══ DATASET RECORDS
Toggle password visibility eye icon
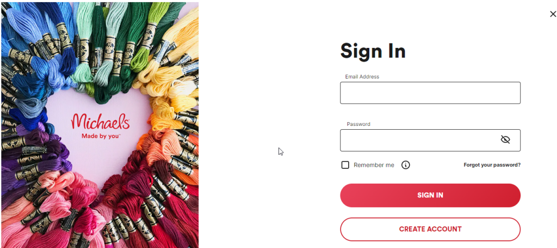Screen dimensions: 557x248 pyautogui.click(x=505, y=140)
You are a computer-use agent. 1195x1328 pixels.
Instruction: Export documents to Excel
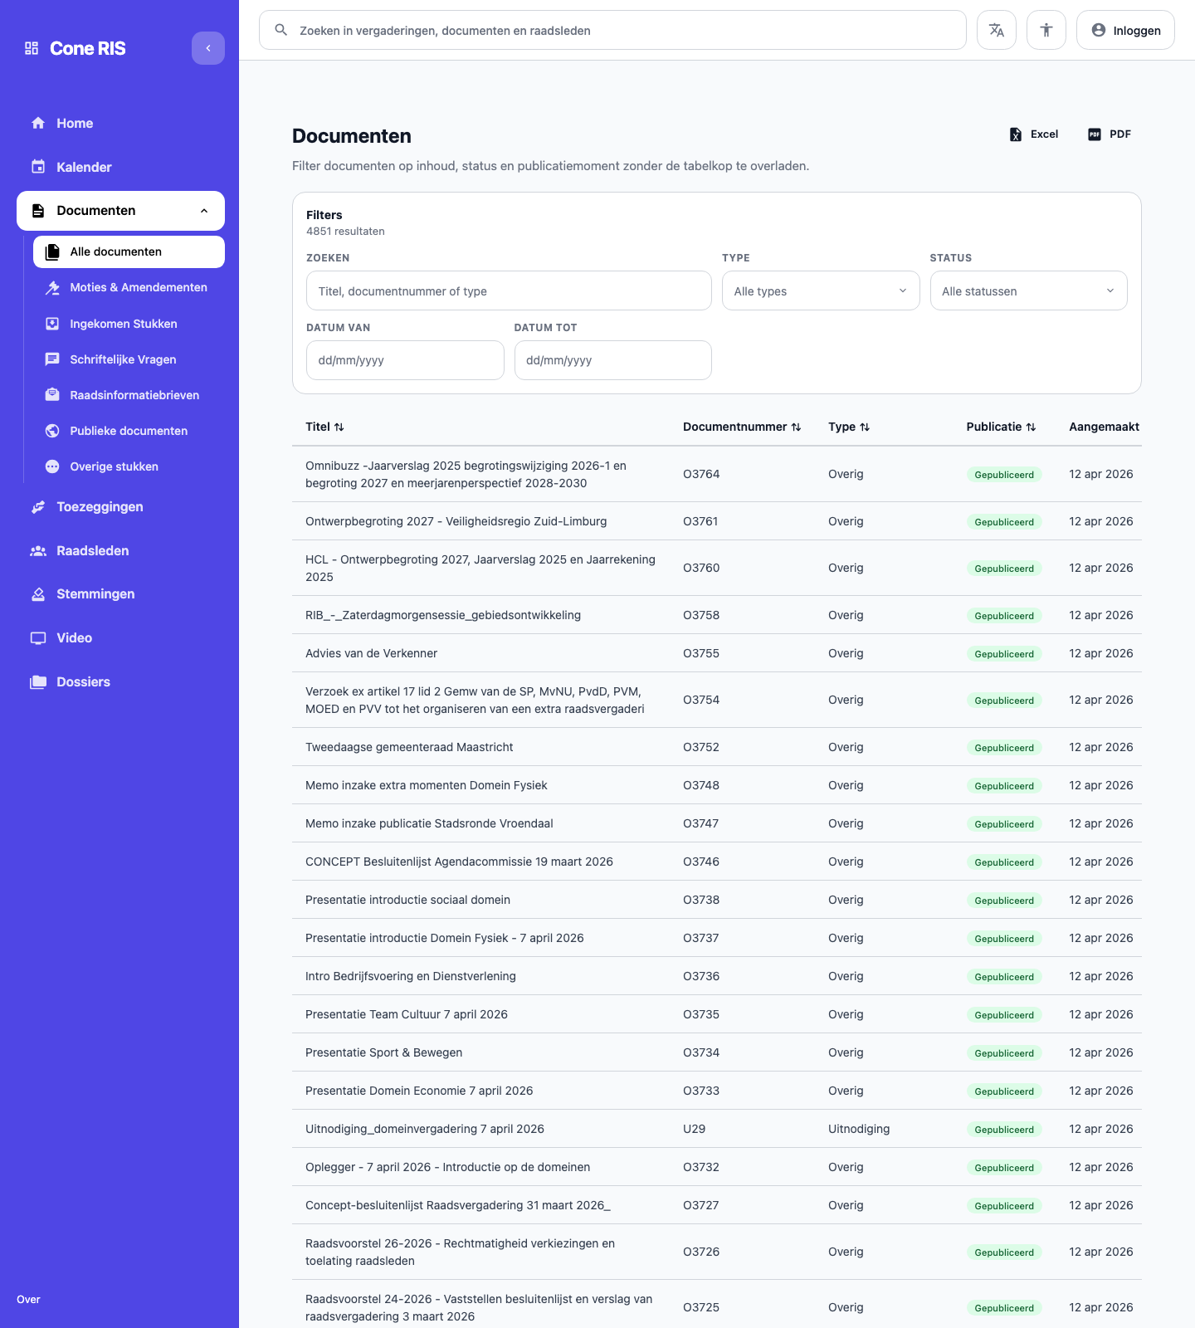coord(1033,134)
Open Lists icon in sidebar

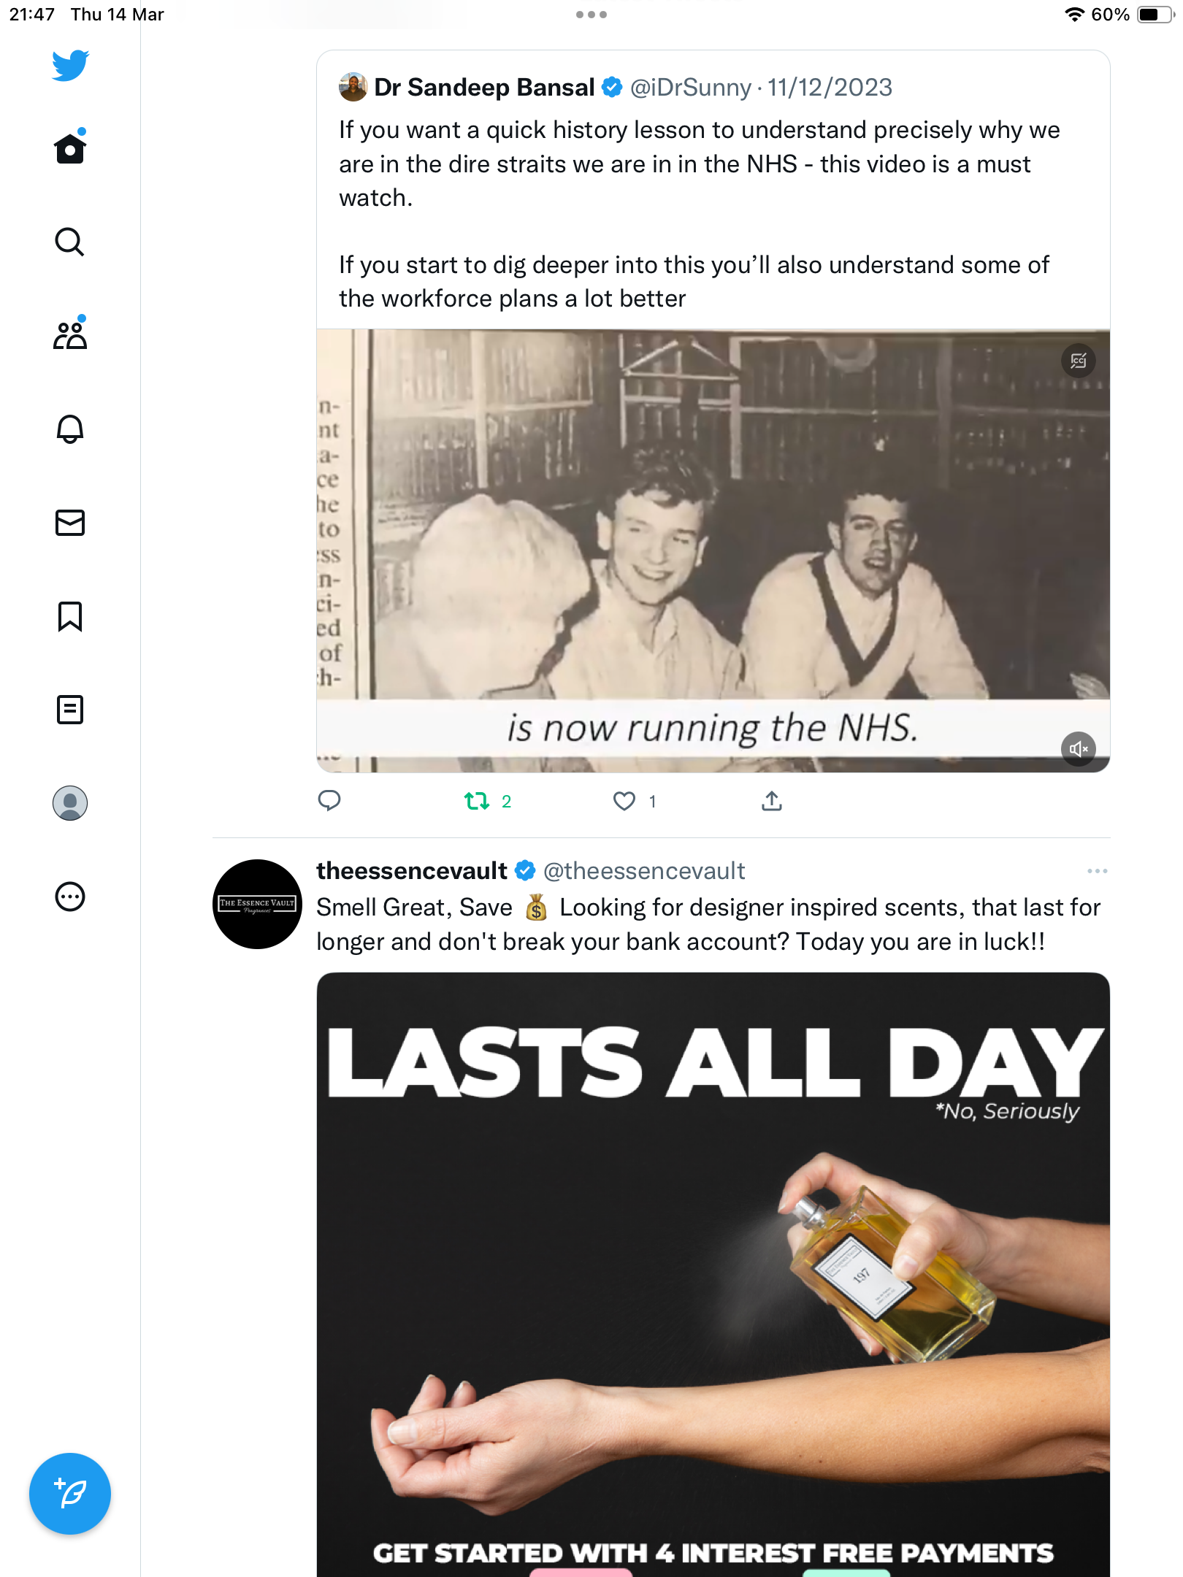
════
**TRY IT**
Give the data above again, exactly, with every picture removed.

**ANSWER AREA**
Toggle password visibility eye icon
Screen dimensions: 557x248 pyautogui.click(x=505, y=140)
You are a computer-use agent. 1195x1328 pixels.
Instruction: Export documents to Excel
coord(1033,134)
Open Lists icon in sidebar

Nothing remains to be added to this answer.